Yogyakarta (29/12/20)-Di zaman yang semakin moderen ini pedagang banyak yang berinovasi untuk menarik pembeli. Seperti penjual baju misalnya yang selalu berganti model mengikuti gaya terbaru yang lagi hits saat ini. Atau penjual makanan yang berinovasi mencoba menu menu baru yang unik dan lezat untuk menarik pembeli.

Tak jarang juga dari mereka juga menggunakan promosi yang menarik bahkan ada pula yang menyewa artis atau selebgram dan sejenisnya untuk memasarkan produknya mereka agar terlihat semakin menarik dan meyakinkan bahwa barangnya bagus.

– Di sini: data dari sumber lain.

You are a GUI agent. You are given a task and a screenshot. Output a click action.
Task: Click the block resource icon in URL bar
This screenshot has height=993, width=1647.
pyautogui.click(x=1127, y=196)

Semua itu di lakukan untuk membuat dagangannya terlihat berbeda dari yang lain.

Tak berbeda dengan penjual mainan yang selalu berinovasi mengikuti keinginan anak anak yang kebanyakan suka dengan maian yang berwarna atau yang otomatis seperti mobil mobilan dengan remot kontrol atau boneka yang lucu,lembut dan banyak macamnya. Namun ada yang berbeda di depan Mall Malioboro.

Tak seperti yang lainya yang berlomba lomba untuk berinovasi salah satu pedagang yang masih setia dengan mainan tradisional. Perkenalkan namanya Paliem. Seorang pekerja tangguh asal desa Semin Wonosari Gunung kidul Jogja. Paliem memiliki 3 orang anak dan 4 cucu.

Suami Paliem bekerja sebagai petani di Wonosari. Karena ekonomi yang kurang untuk kebutuhan sehari hari Paliem memutuskan untuk berdagang mainan tradisional di depan pintu masuk Mall Malioboro.

Di usianya yang sudah 60 tahun bekerja sebagai pedagang mainan tradisional bukanlah perkara mudah. Pekerjaan yang sudah ia tekuni selama kurang lebih 3 tahun itu ia lakoni dengan sabar dan tekun. Mainan yang di jual Paliem tidak banyak jenisnya rata rata mainan yang dijual berbahan dasar bambu, kayu dan ada juga yang terbuat dari akar wangi terkadang paliem juga menjual boneka.

Paliem tidak sendirian beliau di temani oleh menantunya yang ikut berjualan mainan tradisional. Berbeda dengan menantunya belum lama berjualan mainan tradisional. Paliem dan menantunya berjualan dari pagi sampai jam 9 malam. Paliem hanya berjualan pada hari senin hingga jum'at saja sedangkan pada hari sabtu dan minggu paliem dan menantunya pulang ke wonosari untuk bertani.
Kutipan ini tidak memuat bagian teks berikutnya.